LOCAL residents will benefit from having well trained aerial firefighting specialists at their disposal on the Mid North Coast following a major NSW Rural Fire Service (NSW RFS) training exercise at Orange.
NSW Rural Fire Service (NSW RFS) Deputy Commissioner Rob Rogers said around 80 volunteers and eight aircraft underwent intensive training ahead of the bush fire season.
“These freshly trained and prepared aerial firefighting specialists from the NSW RFS and the National Parks and Wildlife Service will be on hand to support volunteers on the ground with water bombing and reconnaissance," Deputy Commissioner Rogers said.
“The unprecedented rain we’ve had in recent years has lead to an increase in fuel loads throughout the State, particularly grass growth.

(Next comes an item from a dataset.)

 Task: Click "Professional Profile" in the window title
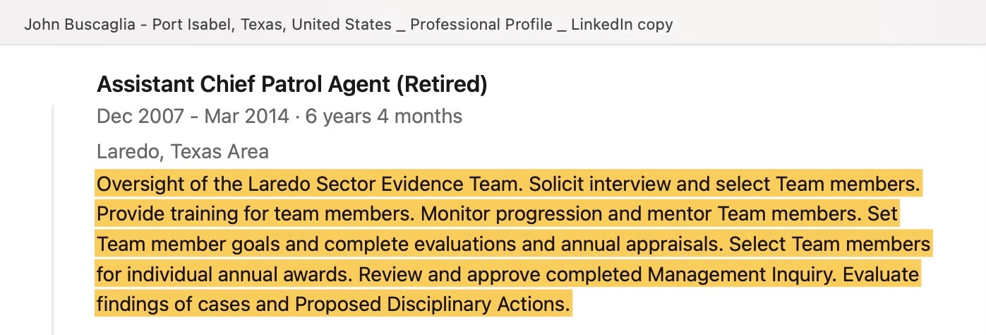(x=481, y=24)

“This grass and vegetation has already started to dry out and the recent bush fire at Bulli Tops in the Illawarra region is a good example of how important aerial resources are in helping to bring fires burning in difficult terrain under control.
“This practical training is based around some challenging real life scenarios including a simulated grass fire, fire in threatening a house in the hills and an aircraft accident.”
During the weekend's exercise, trainees fine tuned their skills of navigating to water bombing sites, called in water bombers, dropped foam and ran an airbase.
“Water bombing is particularly useful at the moment because so many fires are starting in wet, boggy ground - making it hard for some fire trucks to gain access," Deputy Commissioner Rogers said.
“The aerial fire fighting specialists were also be taught how to coordinate reconnaissance, aerial ignition techniques as well as transport and airbase management services.
“These roles are vitally important to help us combat fires as quickly and efficiently as possible. Aerial specialists are also used during hazard reduction burns to ignite and monitor fires from the air."